Kiev ora si dice disposta a non entrare nella Nato, ma sembra che sia troppo tardi. Dal cambio di regime a un maggiore spazio vitale: ecco a cosa punterebbe l’invasione russa
La crisi ucraina, nonostante lo spiraglio diplomatico apertosi grazie alla possibilità ventilata da Kiev di non entrare nella Nato, non accenna a diminuire.
La Russia, però, non si fida più delle promesse da dopo la prima grande espansione verso est dell’Alleanza Atlantica, che, secondo quanto sappiamo, gli Stati Uniti avrebbero assicurato di non fare solo oralmente, e teme che l’Ucraina, grazie alle armi occidentali, possa attaccare il Donbass – e addirittura la Crimea in futuro – pertanto mantiene alta la presenza di truppe al confine nonostante una piccola prova di de-escalation.
Il Cremlino, quindi, sta optando per quello che sa fare meglio: compiere azioni di forza per controllare il proprio vicinato. Una declinazione di questo modus operandi si è vista anche in Bielorussia, quando Mosca ha paventato il suo intervento militare diretto a sostegno di Alksander Lukashenko alle prese con sommosse interne.
Quali sarebbero gli obiettivi di Mosca se dovesse decidere per un attacco?
Un’invasione completa del Paese è improbabile, per una questione etnica (l’ovest ucraino non è russofono) e per convenienza politica, ma il Cremlino ha bisogno di garantire la sicurezza del Donbass e della Crimea, che non si trovano in continuità territoriale, e avere una certa fascia di sicurezza ai suoi confini.
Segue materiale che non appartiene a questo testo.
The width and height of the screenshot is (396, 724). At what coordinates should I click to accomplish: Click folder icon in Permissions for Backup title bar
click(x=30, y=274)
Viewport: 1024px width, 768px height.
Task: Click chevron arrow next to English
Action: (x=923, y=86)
Pertanto si può pensare che l’invasione russa possa arrivare sino la fiume Dnper, puntando quindi anche sulla capitale per potersi assicurare un cambio di regime politico.
È anche possibile che, parallelamente, la Russia possa effettuare un’avanzata dalla Crimea sino al confine con la Romania, per poter controllare tutta la fascia costiera ucraina e assicurarsi una qualche profondità strategica per allontanare le unità navali Nato da Sebastopoli e aver maggior controllo sul Mar Nero.